> _Datos de entrada_
((
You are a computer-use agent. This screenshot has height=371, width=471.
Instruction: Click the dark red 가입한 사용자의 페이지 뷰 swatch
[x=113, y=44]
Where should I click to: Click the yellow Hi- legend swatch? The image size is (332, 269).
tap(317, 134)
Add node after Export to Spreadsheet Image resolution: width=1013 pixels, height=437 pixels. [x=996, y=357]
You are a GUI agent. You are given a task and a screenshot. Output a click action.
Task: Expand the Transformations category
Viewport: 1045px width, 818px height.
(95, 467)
))
((
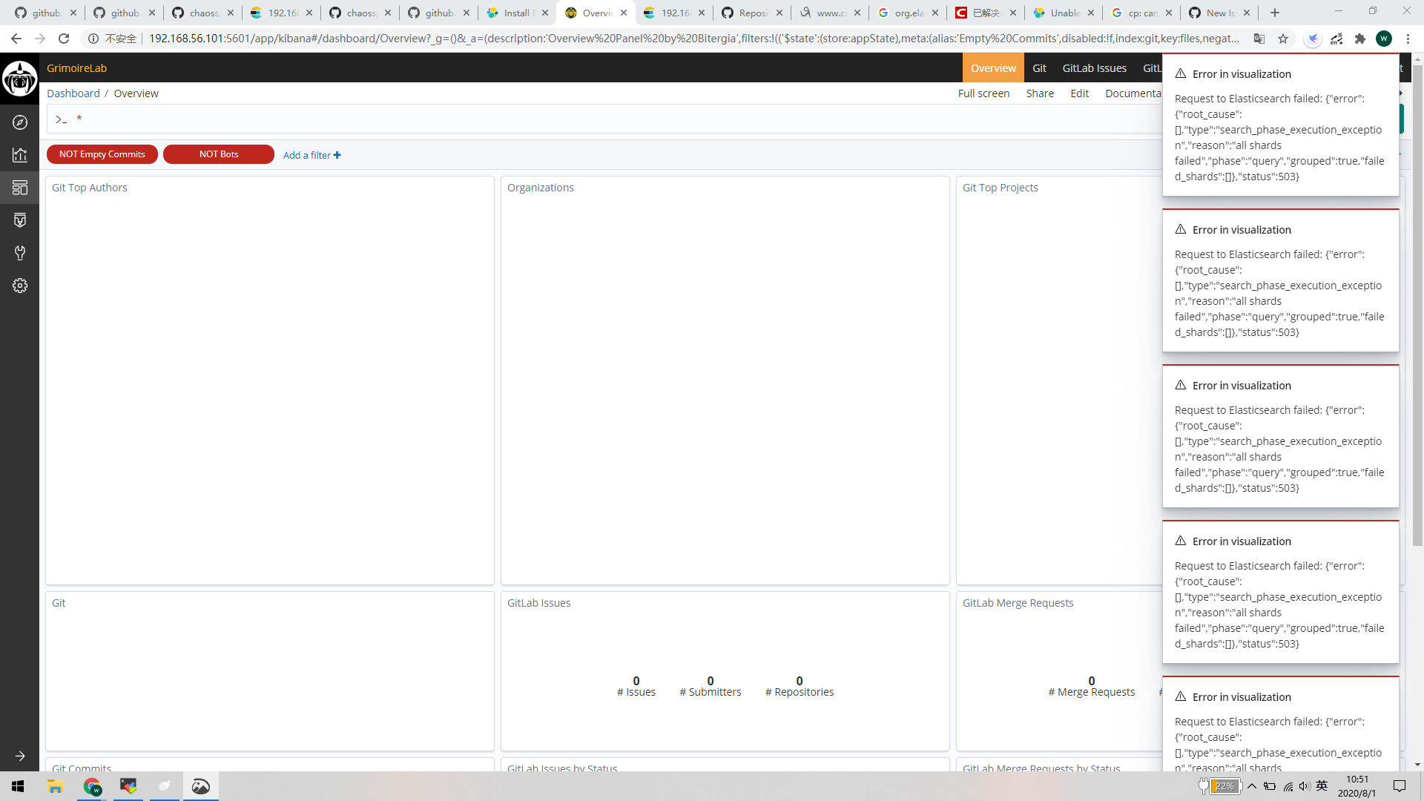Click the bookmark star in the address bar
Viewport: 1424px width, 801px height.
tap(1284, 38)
))
> _Lo que se pide_
¿Puedes reproducir sin ningún cambio las líneas que van desde la que contiene "You are a computer-use" hasta la que contiene "tap(317, 134)", ambas incluidas?

> _Aquí la solución_
You are a computer-use agent. This screenshot has height=371, width=471.
Instruction: Click the dark red 가입한 사용자의 페이지 뷰 swatch
[x=113, y=44]
Where should I click to: Click the yellow Hi- legend swatch? The image size is (332, 269).
tap(317, 134)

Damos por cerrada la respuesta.